An interesting article from the Cape Argus, reviewing a book of essays by Breyten Breytenbach “Notes From The Middle World” in which in particular he nears despair on Africa. Rob Gaylard in his review writes, “This book is neither for the fainthearted nor the easily depressed”. Mr Breytenbach has written what so often in my own lame way I have tried to express in my Blogs. The language is sometimes extreme, Gaylard writes but if that’s the way the man feels, why pull punches? Going from the universal (particularly global greed) to the local, Breytenbach despises the ‘posturing and protocol that passes for public life where the need to “prance” is simply a “camouflaged expression of impotence” Along with this comes ‘hyperbole, grandstanding, demagoguery, the manipulation of myth, graft, corruption and nepotism. He applies all this to South Africa and has no truck with the usual sorry excuses for this state of affairs; colonialism, racism, the legacy of apartheid etc.

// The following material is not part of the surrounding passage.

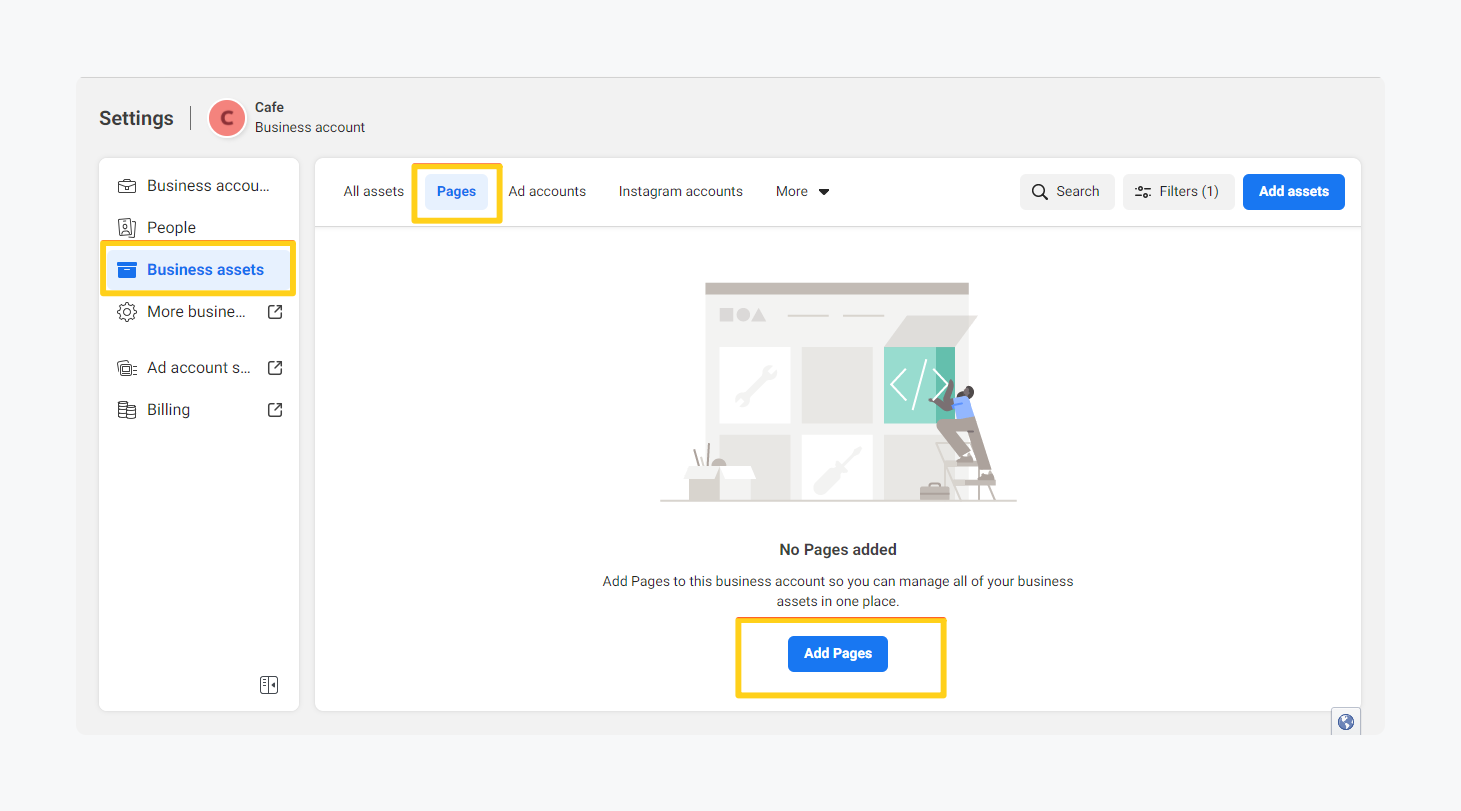Click the Billing icon in sidebar
The image size is (1461, 811).
pyautogui.click(x=127, y=410)
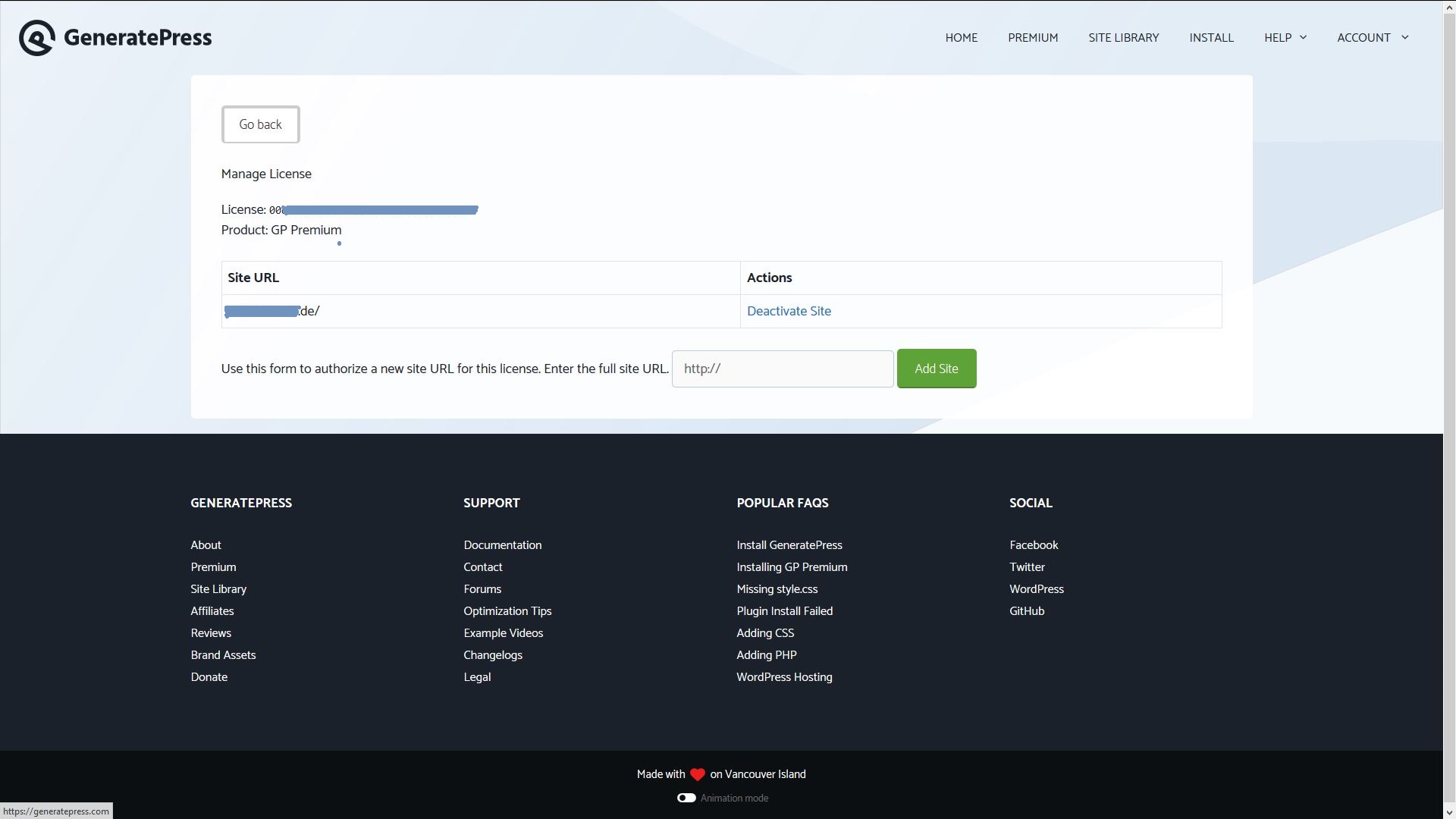Open the Home navigation item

His advice to young South Africans, if they can bear to, is to leave. That in itself is a sorry state of affairs so many have despaired and left already. Canada, Australia, France the UK, yes, and even Greece is full of expat South Africans who have all fled that beautiful country and, make no bones about it, it is beautiful.
Perhaps the reason why I love train travel so much is because trains evoke images of journeys made in South Africa as a schoolboy, in particular from Durban to Port Elizabeth which meant a day, a night, and a second day’s travel, up to Bloemfontein first and then down into the Cape and in my mind’s eye I still see so much of the countryside we passed through with my head out of a window defying the flying cinders and sometimes suffering for it with an inflamed eye; isolated farms surrounded by eucalyptus trees, little country stations, the vast red expanse of Great Karoo and finally pulling into Port Elizabeth station with great excitement.
What is happening to the railways in Africa? Friends who were recently in Kenya say they saw engines lying on their sides, rusting away at the side of the track, and if the railways are lost, I am sure they will never be replaced. I suppose some of the problem is that people prefer to travel by plane now rather than by train. I don’t recollect Durban even having an airport when I was a kid. Air mail came courtesy Sunderland flying boats and what a majestic sight they were coming down to land in the harbour. Can you say land when it’s water? As I said to the young waiter in Los Angeles when he exclaimed in a horrified voice, ‘You’re travelling Amtrak! What’s wrong with flying?’
‘What can you see from thousands of feet up?’ I travelled through 26 states by Amtrak and what a wonderful experience it was. My cousins in Australia I don’t think quite knew what to make of my travelling from Perth to Melbourne by train but, again, a fascinating and enjoyable experience. If ever I get back there which, somehow I very much doubt, I’ll take the train heading north. You can keep your air travel, for me it’s trains every time. It’s a great shame that in the UK train travel has got so expensive. Travelling in Greece and Italy cost peanuts in comparison.